Task directions: When you reach the line below that has "Open more options for jun_hiyoki's tweet", start returning lines exactly, and stop after the line that has "Open the Leaflet attribution link"; skip the pictures.

Information provided:

########

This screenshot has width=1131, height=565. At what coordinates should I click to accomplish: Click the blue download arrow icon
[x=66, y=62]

########

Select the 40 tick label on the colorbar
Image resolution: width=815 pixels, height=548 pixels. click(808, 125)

########

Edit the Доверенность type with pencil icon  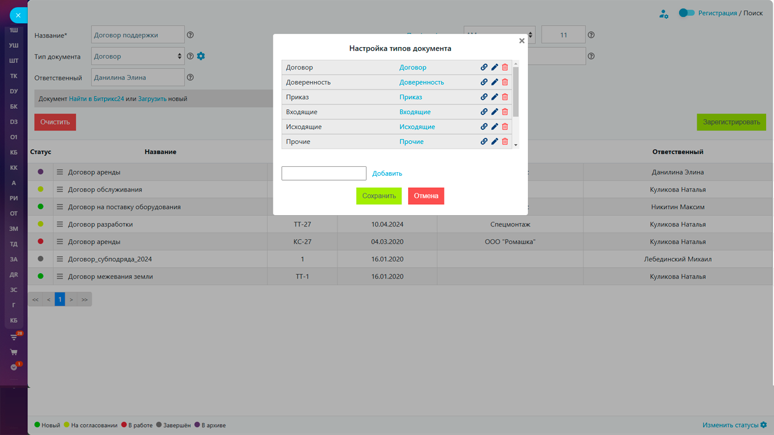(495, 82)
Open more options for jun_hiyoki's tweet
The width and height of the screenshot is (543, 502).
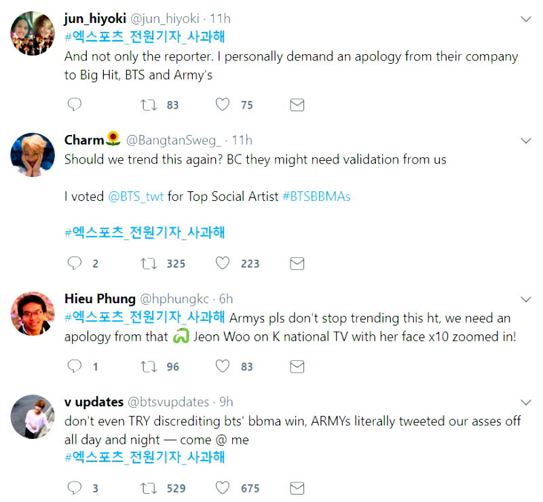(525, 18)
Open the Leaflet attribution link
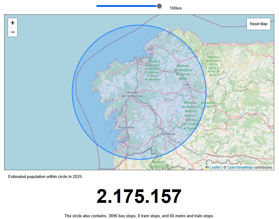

########

Output of the task:
Open more options for jun_hiyoki's tweet
The width and height of the screenshot is (543, 502).
(525, 18)
Open the Leaflet attribution link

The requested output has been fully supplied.